CHAPTER 140 Complications of Temporal Bone Infections
Epidemiology
Table 140-1 presents the age distribution of extracranial, intracranial, and combined complications in a large series of patients. Nearly 80% of extracranial complications and 70% of intracranial complications occurred in children in the first 2 decades of life. Extracranial complications, led by postauricular abscess, most commonly occurred in children younger than 6 years.1 In a series of 93 intracranial and extracranial complications of otitis media, 58% were present in patients younger than 20 years.2 Low socioeconomic status and overcrowding confer either greater risk of or diminished resistance to an infection with an extended course and complications. Associations with inadequate health education and limited access to medical care likely contribute to heightened risk of complication. For this reason, most of the current reports of otogenic brain abscesses come from underdeveloped countries. Although the number of cases with immunodeficiency has increased, large series of patients with complications of otitis media have not been reported in patients with human immunodeficiency virus infection or acquired immunodeficiency syndrome, or in patients receiving immunosuppressive therapy after organ transplantation, even though such individuals do have heightened risks of suppurative ear disease.
Table 140-2 shows the classification of extracranial and intracranial complications, and Table 140-3 summarizes the relative frequencies of those complications. The dominant extracranial complication is postauricular abscess, and the dominant intracranial complication is meningitis. Complications tend to occur multiply, especially intracranial complications, as shown in Tables 140-4 and 140-5. Although all of the complications originate from infection in the pneumatized spaces of the middle ear and mastoid, the mechanisms by which complications occur in AOM differ from the mechanisms associated with COM. We discuss these two entities separately.

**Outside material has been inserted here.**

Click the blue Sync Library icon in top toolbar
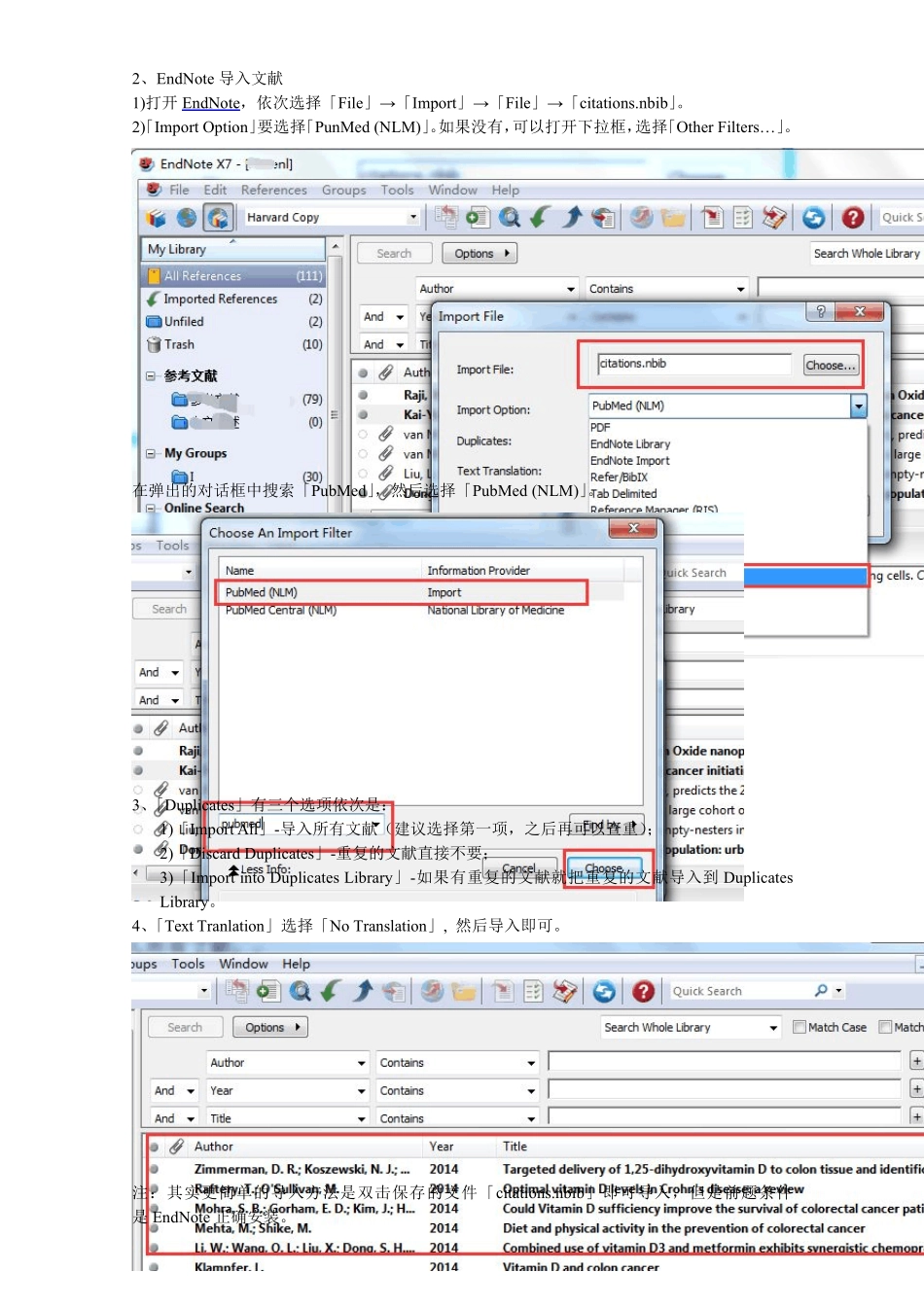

Extracranial | Intracranial |
---|---|
Acute mastoiditis | Meningitis |
Coalescent mastoiditis | Brain abscess |
Chronic mastoiditis | Subdural empyema |
Masked mastoiditis | Epidural abscess |
Postauricular abscess | Lateral sinus thrombosis |
Bezold abscess | Otitic hydrocephalus |
Temporal abscess | |
Petrous apicitis | |
Labyrinthine fistula | |
Facial nerve paralysis | |
Acute suppurative labyrinthitis | |
Encephalocele and cerebrospinal fluid leakage |
From Harker LA. Cranial and intracranial complications of acute and chronic otitis media. In: Snow JB, Ballenger JJ, eds: Ballenger’s Otorhinolaryngology Head and Neck Surgery. 16th ed. Hamilton, Ontario: Decker; 2003.
Acute Otitis Media
An estimated 85% of all children experience at least one episode of AOM, making it the most common bacterial infection of childhood.3 Predisposing factors include young age; male sex; receiving bottle feedings; and being exposed to a daycare environment, crowded living conditions, or smoking within the home. Medical conditions such as cleft palate; Down syndrome; and mucous membrane abnormalities such as cystic fibrosis, ciliary dyskinesia, and immunodeficiency states also predispose individuals to otitis media.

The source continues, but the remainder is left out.